Since the over-all goal of the project is to operate as a USB host, I’m thinking that I am just going to have to give up on my dream of using the ‘Download’ button as a reset button. However, I still think that it would still be a useful facility to add a reset button of some sort to this board. I will use PB0 as the alternate reset pin, as it is brought out next to a ground pin on the board headers. This allows me to easily add a pushbuttoon already attached to a two pin header. In a previous life, it was the power button for a PC case.

So I should go back to the GPIO initiailization code and add PB0 as an input with a pullup resistor enabled. In fact, I should go ahead and fill out all the rest of the GPIO initialization, as we’ve already touched all three of the available GPIO ports in some way. This will also include all the ‘extended’ configuration registers:

# configure GPIO

    # GPIOA:  0 = LED output, active low

la s0, GPIOA_BASE
sw zero, GPIO_OUTDR(s0) # clear all outputs
li s1, 0x88888882
sw s1, GPIO_CFGLR(s0)

Data block:
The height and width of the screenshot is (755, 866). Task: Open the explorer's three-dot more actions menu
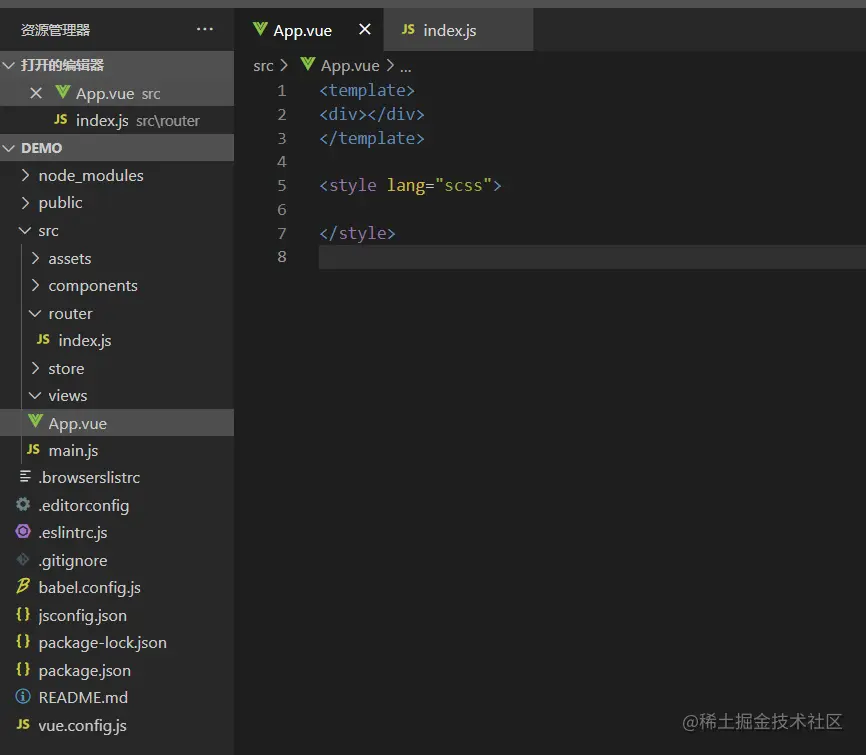205,30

Parts of the exercise:
(a) Repeat part of the reset-button passage word for word. Begin at the words "# configure GPIO" and stop after "sw s1, GPIO_CFGLR(s0)".
(b) Summarize the reset-button passage in two sentences.
(c) Pick up the reset-button passage after its final line and continue it.

Answers to the problems:
(a)
# configure GPIO

    # GPIOA:  0 = LED output, active low

la s0, GPIOA_BASE
sw zero, GPIO_OUTDR(s0) # clear all outputs
li s1, 0x88888882
sw s1, GPIO_CFGLR(s0)

(b) Because the project is meant to run as a USB host, the writer expects to give up on using the 'Download' button as a reset button. The writer still wants some reset button and chooses PB0, which sits next to a ground pin, so the GPIO initialization will set PB0 as an input with a pullup and fill out the rest of the setup for all three ports, including the extended configuration registers.

(c)
li s1, 0x88888888
sw s1, GPIO_CFGHR(s0)
li s1, 0x88888888
sw s1, GPIO_CFGXR(s0)

    # GPIOB:  0 = reset button, 9 = MCO, 10 = USART1_TX, 11 = USART1_RX

la s0, GPIOB_BASE
#sw zero, GPIO_OUTDR(s0) # clear all outputs
PB0 = (1 << 0)
li s1, PB0
sw s1, GPIO_OUTDR(s0) # clear outputs, enable PB0 pull-up resistor
li s1, 0x88888888
sw s1, GPIO_CFGLR(s0)
li s1, 0x88888AB8
sw s1, GPIO_CFGHR(s0)
li s1, 0x88888888
sw s1, GPIO_CFGXR(s0)

    # GPIOC:  17 = Download button input

la s0, GPIOC_BASE
sw zero, GPIO_OUTDR(s0) # clear all outputs
li s1, 0x88888888
sw s1, GPIO_CFGLR(s0)
li s1, 0x88888888
sw s1, GPIO_CFGHR(s0)
li s1, 0x88888888
sw s1, GPIO_CFGXR(s0)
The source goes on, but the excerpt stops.